La vie est belle
Par Ginette Fanfiole le vendredi 6 mars 2009, 18:38 - Papotis - Lien permanent

Il est tout le temps là, assis par terre avec ses chiens. Souvent il se met à l'entrée de la galerie marchande, à l'abri de la pluie, mais sur le passage quand même. Hirsute, sale et méchant, comme au ciné, sauf que c'est pas un film, c'est dans la vie en vrai. Teigneux. Mauvais. Souvent, quand je vois des mecs zoner sur le trottoir, j'ai envie de me poser, là, au milieu d'eux, en silence. Et d'écouter grincer les rouages. C'est juste le bon endroit pour voir exactement où ça déconne, assis par terre dans le caniveau. C'est le meilleur angle. J'ose pas, alors je fais pas. Moudre avec eux trois grains du temps qui passe dans le grand poivrier, ça me coûterait quoi ? J'ose pas je te dis. Et puis c'est pas parce qu'ils ont le cul par terre et nulle part où aller qu'ils ont pas droit à leur intimité, pourquoi je me permettrais de m'imposer sur leur planète, comme ça, sans rien demander. Alors parce qu'ils ont pas où poser l'interphone, on aurait le droit de rentrer dans leur vie sans sonner et sans s'essuyer les pieds ? N'importe, toute façon j'oserai jamais.
Ben quand c'est lui ça me vient jamais ces idées-là. Pas que les chiens soient méchants, non, pas que j'ai peur de lui, non plus. Chaque fois que je passe sur son bout de trottoir, je le regarde bien en face, bien droit, je ne m'écarte jamais. Seulement lui je l'aime pas. Doit être un descendant de Thénardier, ou sortir d'un chapitre d'Oliver Twist, la rancœur lui dégouline sur le visage, l'aigreur, la colère, il les crache sans répit, au museau de ses chiens qui ne lui font rien que d'être là et de lui tenir compagnie. Jamais je ne l'ai vu leur faire une gentillesse, jamais une caresse, jamais une parole d'amitié. Faut qu'il gueule et qu'il bouscule, brutalement, faut qu'il secoue, qu'il rabroue, qu'il rudoie.
J'aime pas qu'on malmène les bêtes. C'est comme ça j'aime pas ça.
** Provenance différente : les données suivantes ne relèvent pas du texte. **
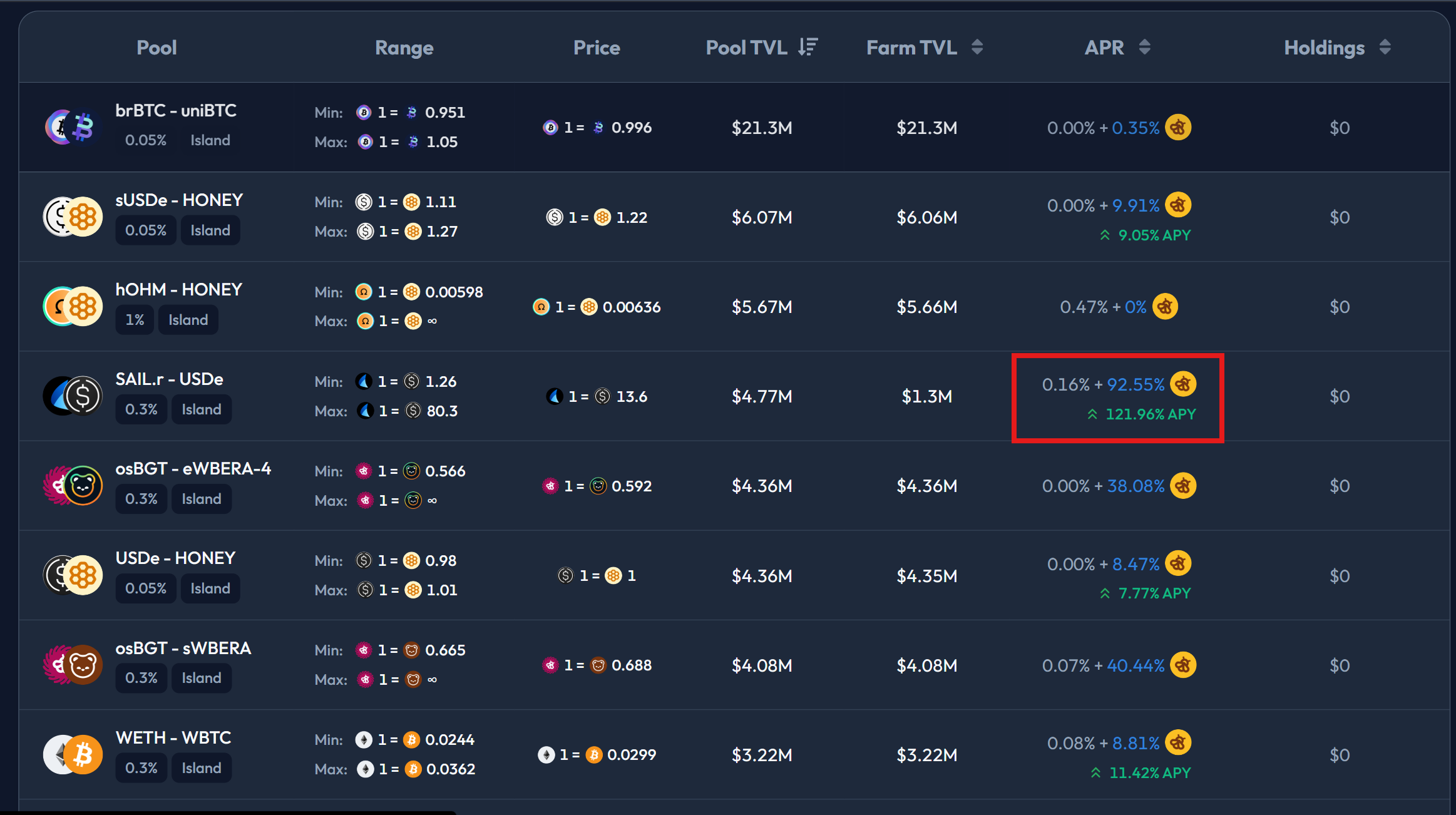Click the Price column header
Viewport: 1456px width, 815px height.
pos(597,48)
Je sais bien que la rue à perpétuité, ça aide pas. Je veux bien comprendre que ça abîme, que ça rend méchant, que ça rend hargneux, je veux bien entendre tout ce qu'on veut, mais j'aime pas qu'on malmène des bêtes qu'on a contraintes à rester là. Bref, il était là à battre le carreau et à s'ennuyer ferme à force de plus rien attendre et de plus rien espérer, de plus rien envisager que le mot fin. Voire de ne plus rien envisager, des fois il vaut mieux pas penser. Alors il emmerdait ses chiens, il les encourageait à aller rejoindre un sien compère un peu plus loin. Et juste quand les bêtes lasses obéissaient à ses injonctions et s'élançaient, il les retenait d'une seule main, les trois laisses au poing.
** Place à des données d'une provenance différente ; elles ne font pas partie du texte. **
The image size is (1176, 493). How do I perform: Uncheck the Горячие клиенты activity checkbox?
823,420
Il y avait du monde en ville, ça allait et ça venait, et puis d'un coup, au moment où passait un fils de bourge sur sa planche à roulettes, il a lâché pour de bon les trois bergers. Les trajectoires se sont télescopées. Le jeune homme a dû mettre pied à terre et abandonner son fier destrier. En un mot il a sauté. L'autre en a profité pour choper la planche et la balancer au milieu de la place. Autour le monde passait, sans s'arrêter, commentait à la volée. "T'as vu, comment il a lancé ses chiens sur lui ?" Le monde passait sans rien faire, parce qu'on ne sait jamais quoi faire, moi la première.
Le gamin est allé ramasser son bien et il est reparti, son amour propre et sa planche sous le bras, et je ne m'en fais pas pour lui. Le mal n'était pas bien grand, il n'allait pas vite, les chiens ne sont pas méchants. Puis ils m'énervent ces morpions qui encombrent les trottoirs sans jamais se demander s'ils dérangent les petites mamies qui peinent à se déplacer pour aller faire leur marché. Le trottoir était libéré pour grand-mère et son caddie, c'était toujours ça de gagné.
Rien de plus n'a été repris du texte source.